-- START Page extract --

Retail

Inside out: how to enjoy alfresco living in style this summer


Thoughts of summer have come early this year: with lockdown restrictions easing and groups of six allowed into private gardens, entertaining will soon be moving outside and people are already excitedly upgrading their gardens in anticipation of once again hosting friends and family.

New and more elaborate barbecues, fire pits, outdoor kitchens, rugs and patio tiles have all seen an increase in sales.

At John Lewis, barbecue sales are up by 8% on the first half of last year, while there has been a 90% rise in demand for outdoor pizza ovens.

B&Q says sales of outdoor rugs are up almost fivefold and there has also been increased demand for tiles for the patio and fairy lights. Auction site eBay has also seen increased interest in fire pits, fairy lights and outdoor heaters.

“People are going back to work but they are going back intermittently, one or two days a week, and, for the most part, staying in their gardens to entertain,” says Jonathan de Mello, analyst at CWM Retail Consulting. “Any chance people get, they are out.”

It’s possible to spend £2,000 on a barbecue – but the good news is that there is something for most budgets.

-- END Page extract --
-- START Provided data --

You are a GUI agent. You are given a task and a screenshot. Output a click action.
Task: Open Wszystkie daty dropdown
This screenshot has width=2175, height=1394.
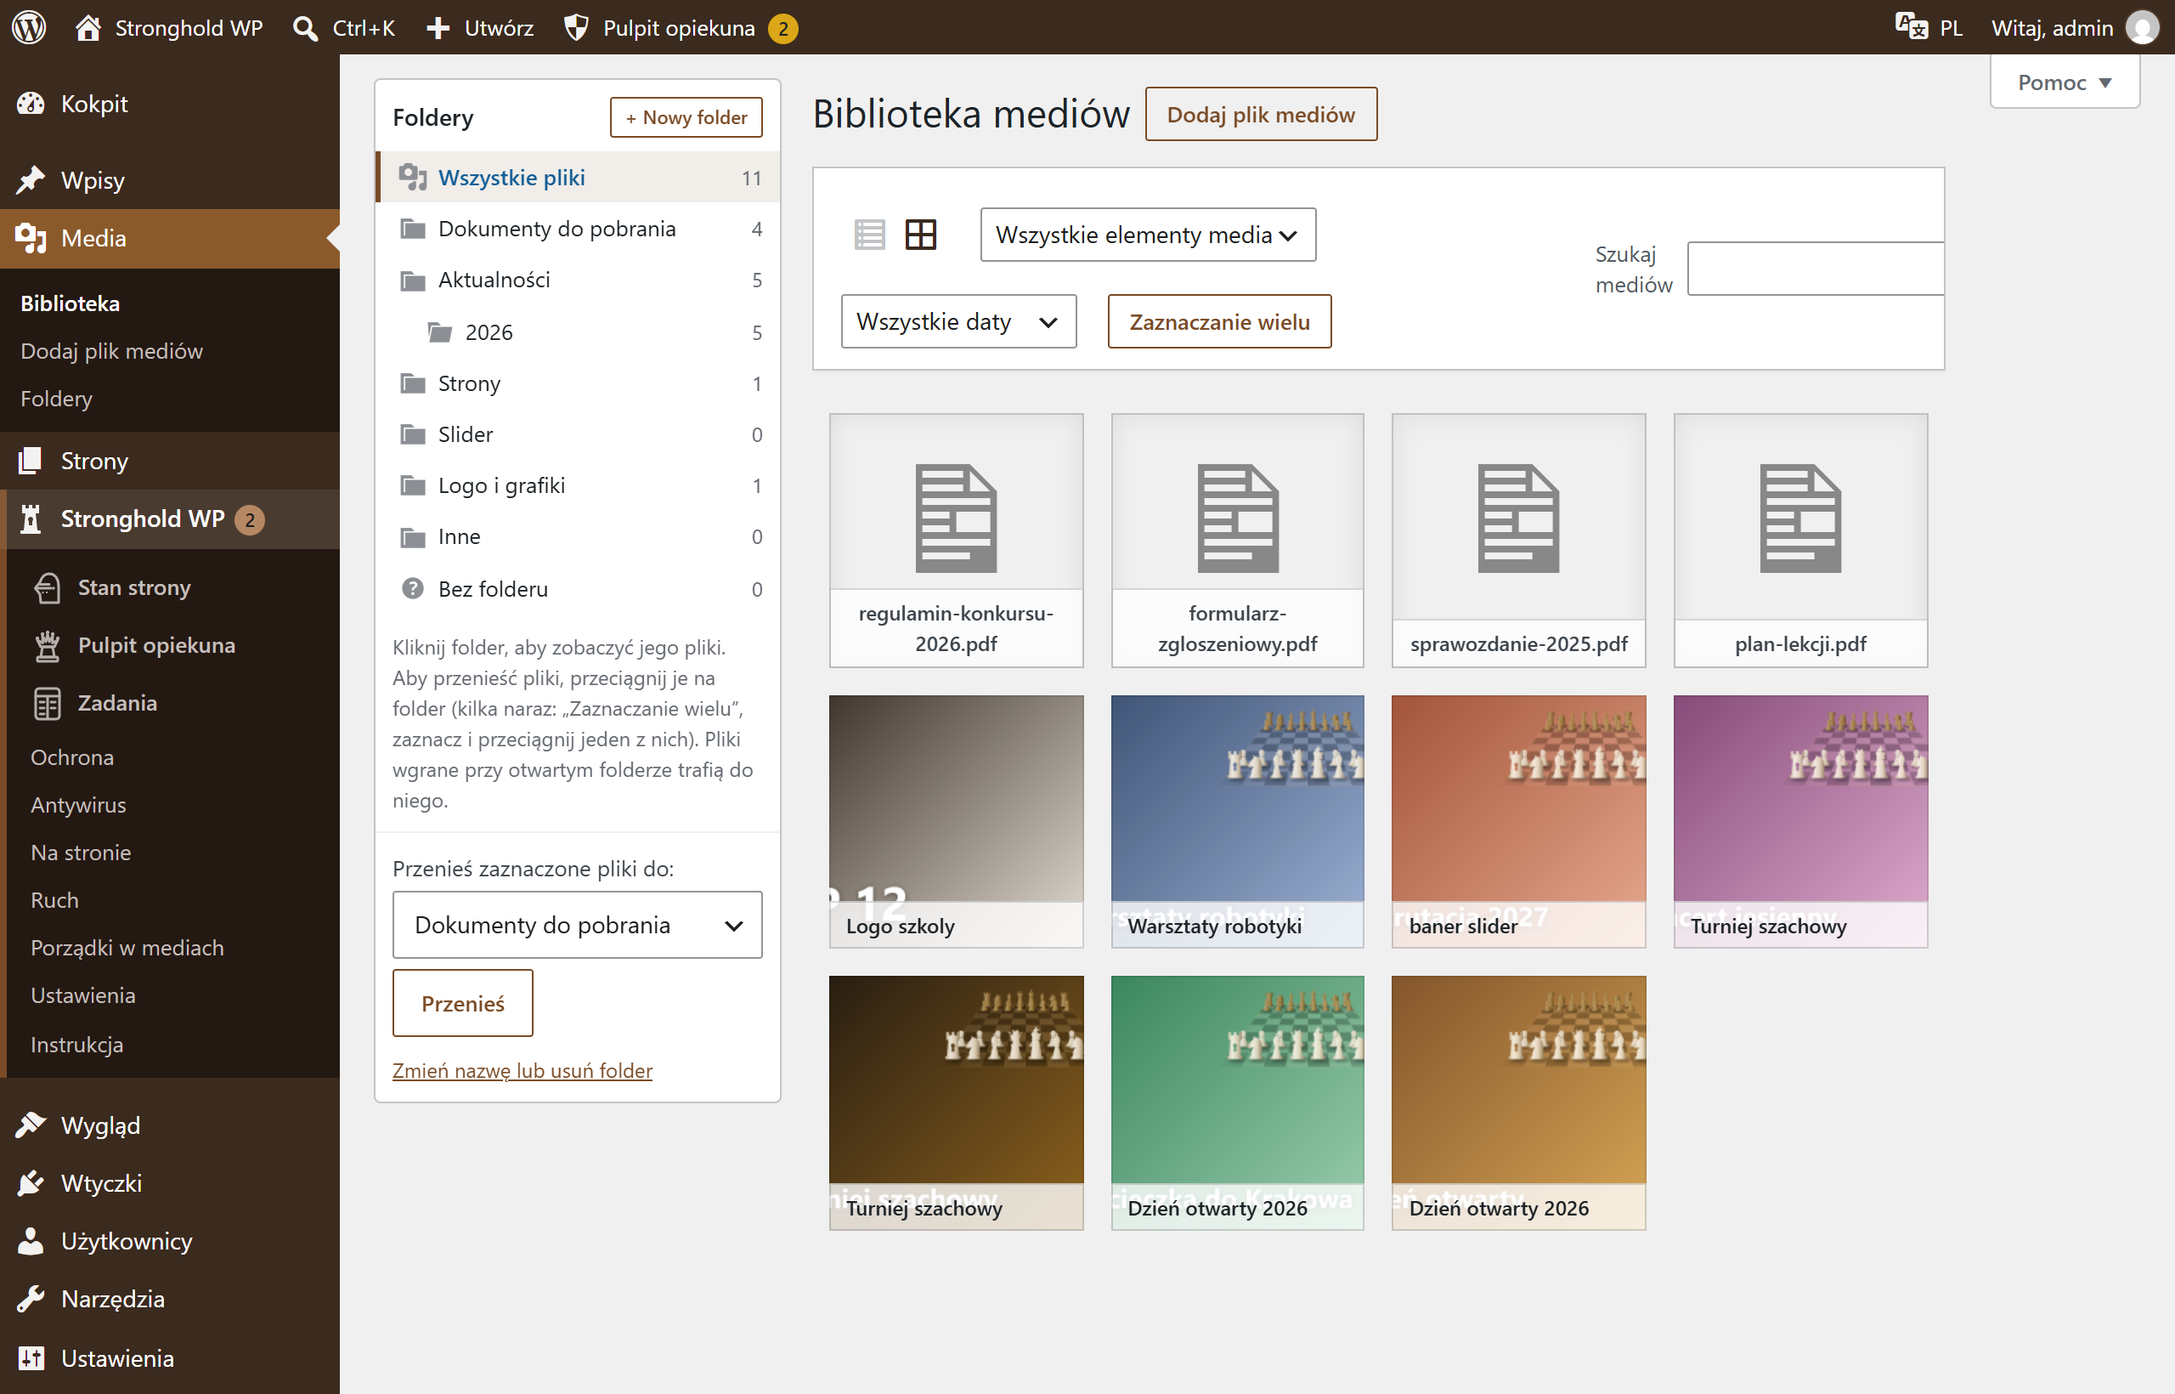958,321
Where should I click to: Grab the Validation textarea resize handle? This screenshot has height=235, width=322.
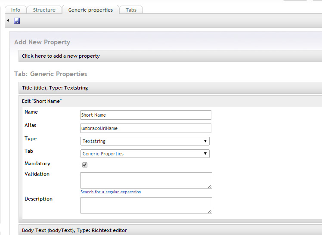click(210, 186)
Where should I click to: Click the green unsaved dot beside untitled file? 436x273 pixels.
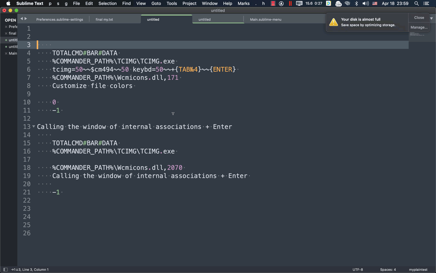click(x=6, y=40)
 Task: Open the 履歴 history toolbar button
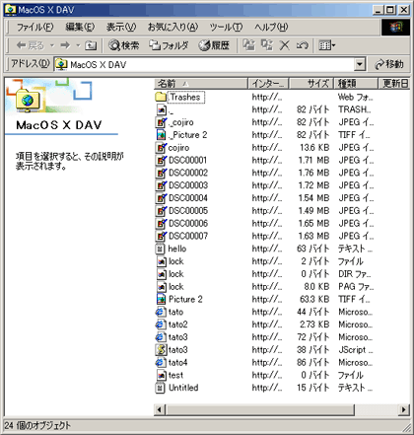[214, 45]
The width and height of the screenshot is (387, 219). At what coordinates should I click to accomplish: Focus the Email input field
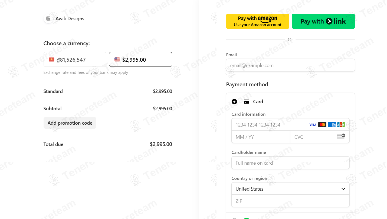tap(290, 65)
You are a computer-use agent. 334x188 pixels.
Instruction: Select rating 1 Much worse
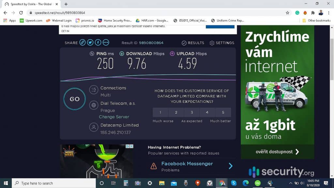pyautogui.click(x=160, y=112)
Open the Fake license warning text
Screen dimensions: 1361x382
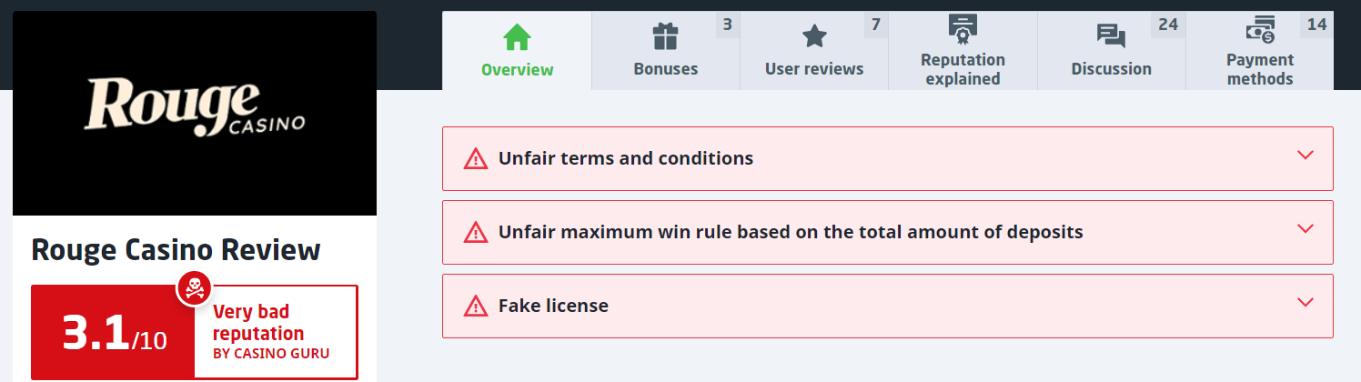[553, 307]
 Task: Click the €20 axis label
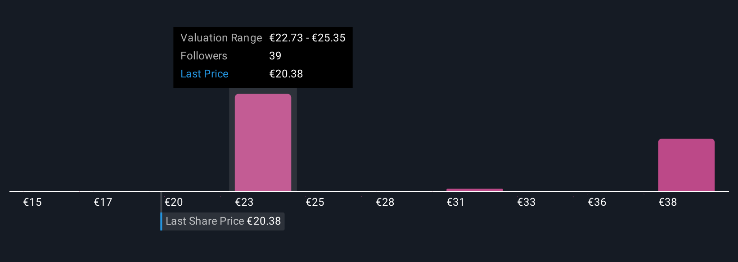click(174, 202)
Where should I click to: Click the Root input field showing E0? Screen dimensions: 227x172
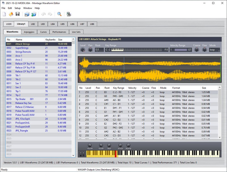(x=99, y=50)
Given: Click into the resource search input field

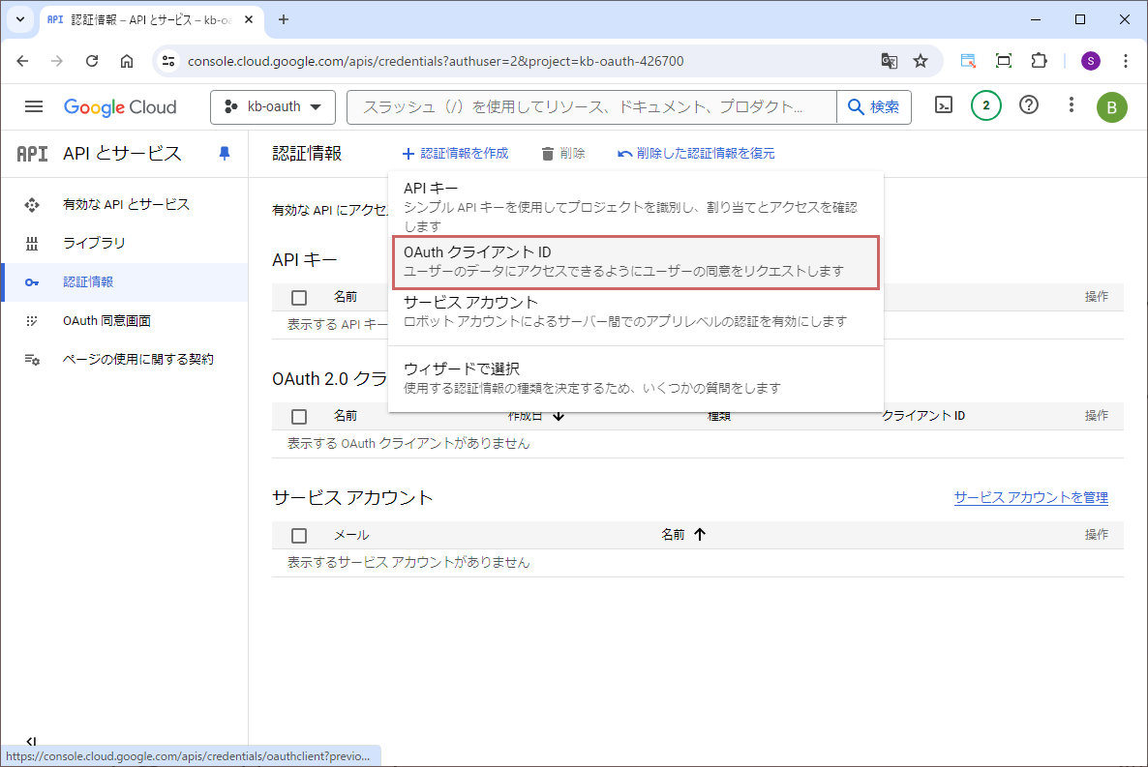Looking at the screenshot, I should point(590,107).
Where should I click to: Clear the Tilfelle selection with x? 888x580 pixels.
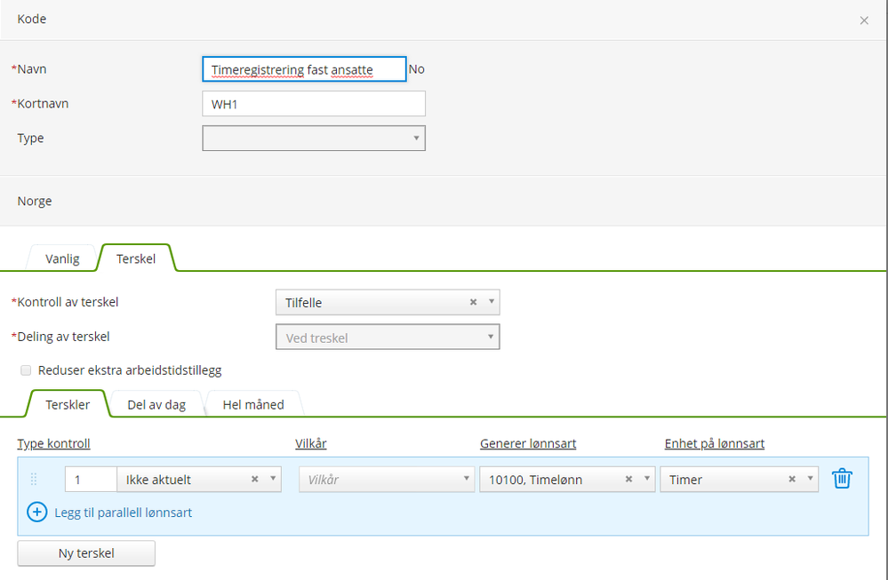tap(474, 302)
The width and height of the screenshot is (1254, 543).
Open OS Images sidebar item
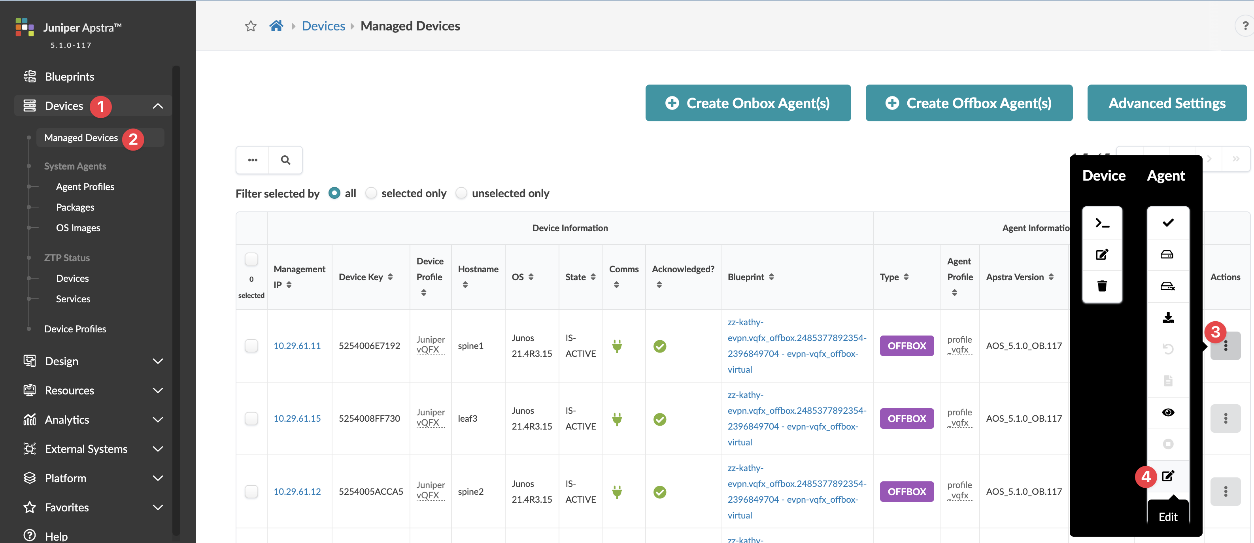click(x=78, y=228)
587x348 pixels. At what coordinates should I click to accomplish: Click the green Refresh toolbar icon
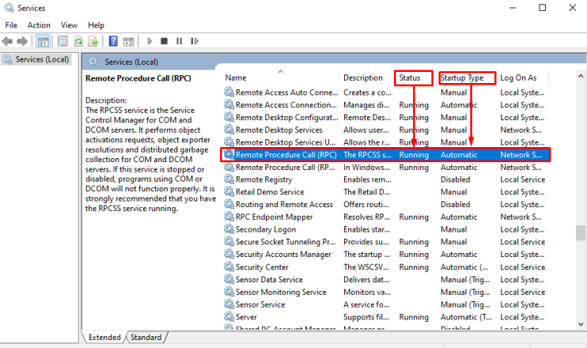(78, 41)
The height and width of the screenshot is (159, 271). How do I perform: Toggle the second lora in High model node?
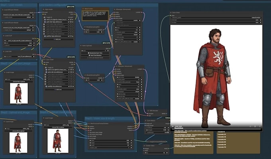45,22
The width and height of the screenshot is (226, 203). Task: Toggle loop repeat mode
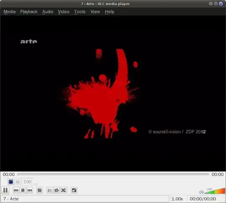pyautogui.click(x=57, y=190)
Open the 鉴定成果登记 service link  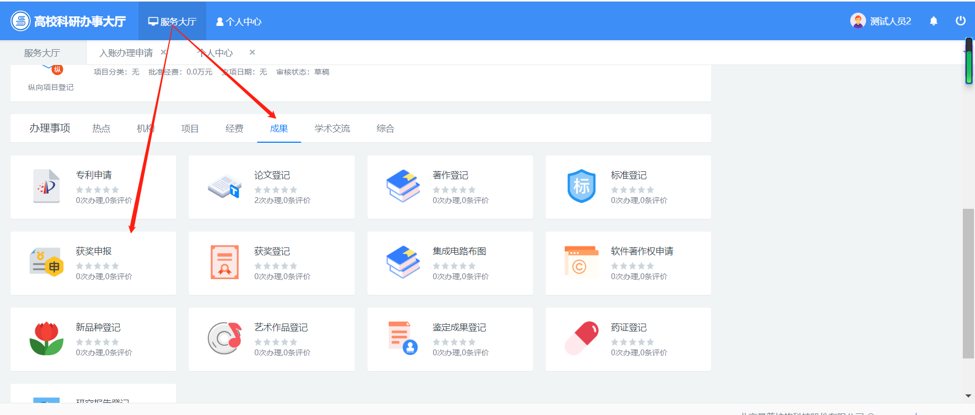pos(459,327)
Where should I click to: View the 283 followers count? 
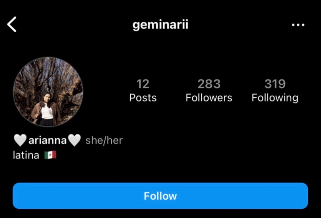click(209, 84)
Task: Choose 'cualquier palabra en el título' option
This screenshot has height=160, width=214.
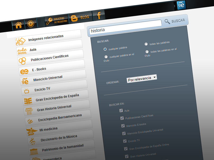Action: coord(106,57)
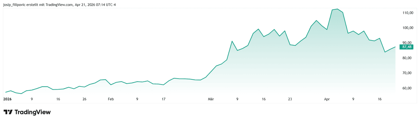Click the line's starting point above 2026
This screenshot has height=121, width=420.
pos(6,92)
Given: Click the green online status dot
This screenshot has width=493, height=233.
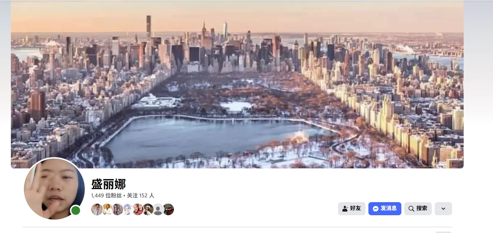Looking at the screenshot, I should (75, 210).
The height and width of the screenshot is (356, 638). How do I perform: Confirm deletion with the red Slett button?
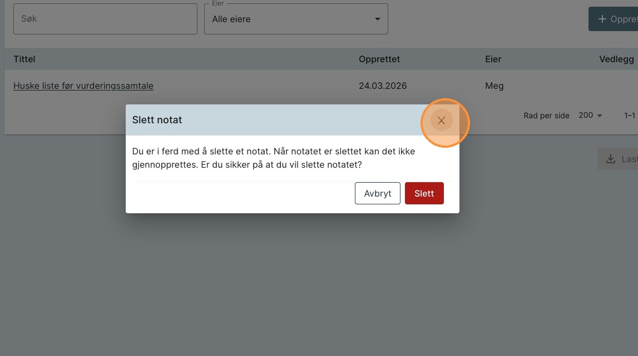(x=424, y=193)
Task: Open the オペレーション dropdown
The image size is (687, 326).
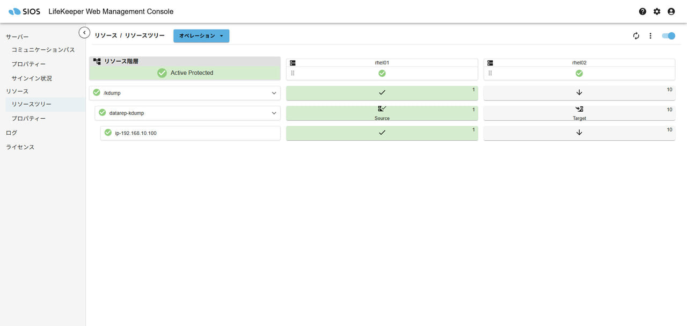Action: click(201, 36)
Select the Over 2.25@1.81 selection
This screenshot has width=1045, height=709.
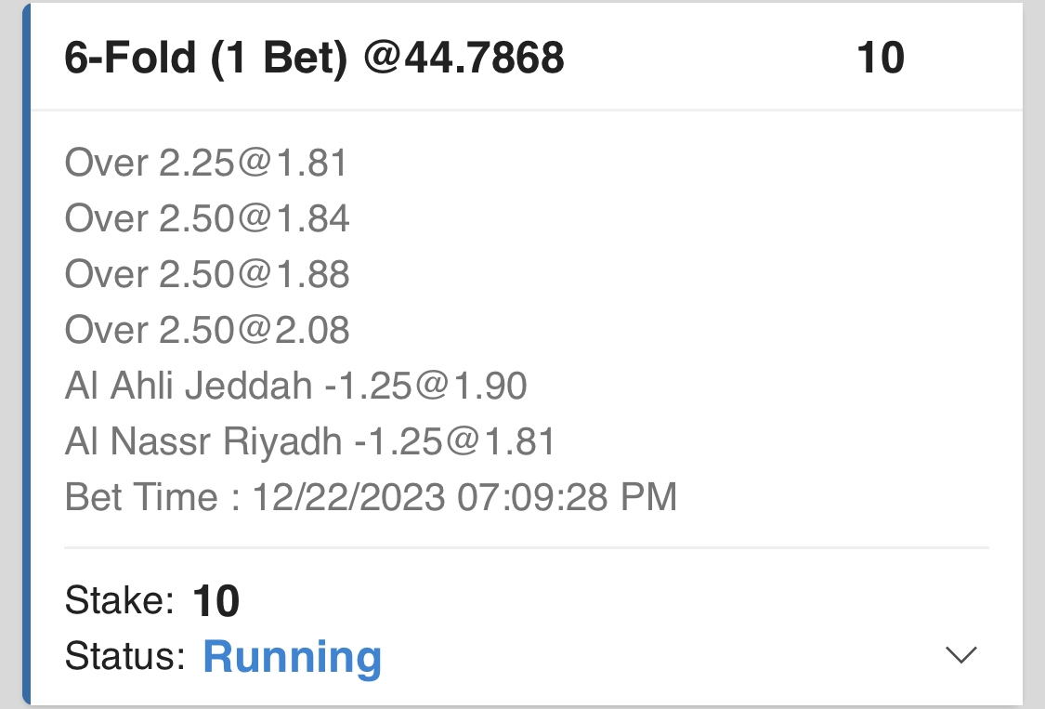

-- END Provided data --

◆ Problem:
Write out, word for word, the part of the alfresco living article above from "At John Lewis, barbecue" to "and outdoor heaters.".

◆ Final result:
At John Lewis, barbecue sales are up by 8% on the first half of last year, while there has been a 90% rise in demand for outdoor pizza ovens.

B&Q says sales of outdoor rugs are up almost fivefold and there has also been increased demand for tiles for the patio and fairy lights. Auction site eBay has also seen increased interest in fire pits, fairy lights and outdoor heaters.